At Bolton, Lancashire, the great rise in the deaths, as compared with the average of five years before, was in February:
| Average of five years 1831-36 |
1837 | |||
| January | 111·2 | 115 | ||
| February | 79·0 | 205 | ||
| March | 97·8 | 100 | ||
| 288·0 | 420 | |||
At Exeter, the burials in the two chief graveyards were 227 in January and February, 1837, as compared with 125 in the same months of 1836. These mortalities, although large, were but a small ratio of the attacks. In 2347 cases enumerated in the collective inquiry, there were 54 deaths, a ratio of two deaths in a hundred cases being considered a full average. The attacks were mostly in middle life, and the deaths nearly all among the asthmatic, the consumptive and the aged. The ages of one hundred persons attacked at Birmingham were as follows[730]:
| Ages | 1- | 5- | 10- | 20- | 30- | 40- | 50- | 60- | 70- | 80-90 | ||||||||||
| Cases | 3 | 2 | 12 | 23 | 21 | 19 | 12 | 7 | 0 | 1 |
At Evesham only five out of 93 were under five years. At Leamington, in a list of 170 cases, there were 26 under fourteen years, 119 from fourteen to sixty-five years, and 25 above the age of sixty-five[731]. In some places males seemed to be most attacked, just as at Birmingham in 1833 there was a great excess of female cases; but the collective inquiry showed that the sexes shared about equally all over. The type of the malady was on the whole catarrhal, as in 1833. Nearly all the cases had symptoms of sneezing, coughing, and defluxions; many cases had nothing more than the symptoms of a severe feverish cold; the more dangerous cases had dyspnoea, pneumonia and the like; while all had the languor, weariness, and soreness in the bones which mark every influenza, whether it incline more to the moist type of catarrhal fever or to the dry type of the old “hot ague.”

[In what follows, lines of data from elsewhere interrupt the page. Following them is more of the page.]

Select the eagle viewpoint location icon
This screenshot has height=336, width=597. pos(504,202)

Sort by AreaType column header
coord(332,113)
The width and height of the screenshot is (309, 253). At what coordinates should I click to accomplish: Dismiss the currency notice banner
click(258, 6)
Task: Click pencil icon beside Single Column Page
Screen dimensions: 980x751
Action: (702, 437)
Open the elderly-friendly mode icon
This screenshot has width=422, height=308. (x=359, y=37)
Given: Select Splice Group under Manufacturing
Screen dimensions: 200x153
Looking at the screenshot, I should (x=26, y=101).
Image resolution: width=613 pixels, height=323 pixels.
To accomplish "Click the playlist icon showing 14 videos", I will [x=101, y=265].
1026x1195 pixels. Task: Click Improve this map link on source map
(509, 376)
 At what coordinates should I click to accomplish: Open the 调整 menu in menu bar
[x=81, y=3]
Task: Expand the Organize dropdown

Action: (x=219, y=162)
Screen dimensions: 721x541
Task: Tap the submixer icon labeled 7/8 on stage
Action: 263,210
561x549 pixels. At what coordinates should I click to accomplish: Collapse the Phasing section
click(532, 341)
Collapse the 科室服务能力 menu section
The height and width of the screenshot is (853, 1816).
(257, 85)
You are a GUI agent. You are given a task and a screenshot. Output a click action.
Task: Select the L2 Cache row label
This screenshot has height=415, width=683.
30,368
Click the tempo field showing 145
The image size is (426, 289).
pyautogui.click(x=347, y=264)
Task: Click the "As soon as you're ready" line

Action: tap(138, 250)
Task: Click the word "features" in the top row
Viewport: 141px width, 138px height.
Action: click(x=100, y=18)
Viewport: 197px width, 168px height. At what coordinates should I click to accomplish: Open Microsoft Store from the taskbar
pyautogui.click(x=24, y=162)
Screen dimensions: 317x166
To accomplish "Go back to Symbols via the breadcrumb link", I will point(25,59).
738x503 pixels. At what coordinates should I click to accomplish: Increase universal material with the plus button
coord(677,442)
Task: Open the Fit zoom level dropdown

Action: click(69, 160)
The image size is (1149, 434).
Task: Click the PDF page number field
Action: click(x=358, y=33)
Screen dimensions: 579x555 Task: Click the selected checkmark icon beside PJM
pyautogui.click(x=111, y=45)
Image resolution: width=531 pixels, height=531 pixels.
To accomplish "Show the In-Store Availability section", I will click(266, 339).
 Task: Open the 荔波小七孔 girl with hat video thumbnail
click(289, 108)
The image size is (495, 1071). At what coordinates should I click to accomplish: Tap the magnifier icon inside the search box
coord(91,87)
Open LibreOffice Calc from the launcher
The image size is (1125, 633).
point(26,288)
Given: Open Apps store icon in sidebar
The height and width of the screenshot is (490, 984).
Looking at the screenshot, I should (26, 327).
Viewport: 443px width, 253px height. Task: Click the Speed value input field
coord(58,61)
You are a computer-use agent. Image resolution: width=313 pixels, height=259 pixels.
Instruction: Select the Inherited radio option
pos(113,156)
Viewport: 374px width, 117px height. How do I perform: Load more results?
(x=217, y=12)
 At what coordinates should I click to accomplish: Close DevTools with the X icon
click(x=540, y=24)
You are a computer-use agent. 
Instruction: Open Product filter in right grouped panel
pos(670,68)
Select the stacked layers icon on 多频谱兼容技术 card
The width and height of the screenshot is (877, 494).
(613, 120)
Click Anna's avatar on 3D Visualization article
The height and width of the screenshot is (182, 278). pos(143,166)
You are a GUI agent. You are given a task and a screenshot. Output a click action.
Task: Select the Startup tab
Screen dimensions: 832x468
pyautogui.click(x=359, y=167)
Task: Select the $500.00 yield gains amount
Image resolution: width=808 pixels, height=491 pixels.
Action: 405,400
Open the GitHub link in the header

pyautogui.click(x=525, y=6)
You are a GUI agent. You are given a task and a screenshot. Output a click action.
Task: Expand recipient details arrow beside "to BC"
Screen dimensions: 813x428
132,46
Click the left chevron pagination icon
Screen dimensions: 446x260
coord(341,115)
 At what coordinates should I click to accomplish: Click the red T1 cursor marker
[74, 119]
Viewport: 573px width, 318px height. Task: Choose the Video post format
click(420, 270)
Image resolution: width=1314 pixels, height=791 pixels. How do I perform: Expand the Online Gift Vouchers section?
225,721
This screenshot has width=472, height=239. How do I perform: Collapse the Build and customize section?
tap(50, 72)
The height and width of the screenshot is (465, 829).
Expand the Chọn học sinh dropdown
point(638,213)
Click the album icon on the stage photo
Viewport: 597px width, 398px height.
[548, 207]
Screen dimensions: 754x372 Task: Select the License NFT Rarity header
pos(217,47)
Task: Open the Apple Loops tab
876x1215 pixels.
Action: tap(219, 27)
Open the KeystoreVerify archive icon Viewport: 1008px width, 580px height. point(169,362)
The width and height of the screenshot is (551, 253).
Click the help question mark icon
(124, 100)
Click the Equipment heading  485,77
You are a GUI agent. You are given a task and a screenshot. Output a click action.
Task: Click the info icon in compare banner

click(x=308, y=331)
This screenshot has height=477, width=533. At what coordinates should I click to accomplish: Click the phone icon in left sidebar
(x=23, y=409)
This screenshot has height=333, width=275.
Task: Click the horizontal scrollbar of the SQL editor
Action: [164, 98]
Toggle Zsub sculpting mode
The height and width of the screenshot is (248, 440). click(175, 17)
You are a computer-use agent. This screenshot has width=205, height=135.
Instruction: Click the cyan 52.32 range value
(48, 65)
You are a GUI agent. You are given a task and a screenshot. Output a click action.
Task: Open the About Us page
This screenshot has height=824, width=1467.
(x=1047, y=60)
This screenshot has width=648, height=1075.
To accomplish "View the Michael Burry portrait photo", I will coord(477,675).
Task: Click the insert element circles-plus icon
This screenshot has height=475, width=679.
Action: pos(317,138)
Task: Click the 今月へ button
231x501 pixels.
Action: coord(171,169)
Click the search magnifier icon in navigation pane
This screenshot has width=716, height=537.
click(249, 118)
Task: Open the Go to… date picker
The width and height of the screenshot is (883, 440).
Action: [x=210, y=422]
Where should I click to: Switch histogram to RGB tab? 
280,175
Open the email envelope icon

The influenza of 1837 having been remarkably simultaneous, sudden and brief, the doctrine of personal contagiousness found little favour, just as in 1833. The 12th query sent out by the committee of the Provincial Medical Association was: “Are you in possession of any proof of its having been communicated from one person to another?” The answers are said to have been nearly all negative; namely, that there was “no proof of the existence of any contagious principles by which it was propagated from one individual to another.” Shapter, a learned physician at Exeter, inclined to a certain modified doctrine of contagion by persons. Blakiston, of Birmingham, an exact mathematician, declared that the question as ordinarily stated did not admit of an answer.
At Liverpool there was an interesting observation made, exactly parallel with those made at Gravesend in 1782 and Portsmouth in 1788. The influenza of 1837 was practically over by the first or second week of March; but “that the atmosphere of Liverpool was still contaminated by the epidemic influence up to the middle and latter end of April was apparent from the fact that many of the officers and men of the American ships, and generally the most robust, were violently attacked shortly after their arrival in port,”—the same being the case also with black sailors on ships arriving from the Brazils and the West Coast of Africa[732]. At the naval stations of Sheerness, Portsmouth, Plymouth and Falmouth, every one of the ships of war had been attacked in January, the ships cruising on the south coast of Spain, or lying at Barcelona, in February, the ships at Gibraltar in April, and those at Malta in May. The ‘Thunderer,’ on the passage from Malta to Plymouth, had the first cases of influenza at sea on the 3rd of January, four days before reaching Plymouth[733], as if she had sailed into an atmosphere of it somewhere near the coast of Brittany.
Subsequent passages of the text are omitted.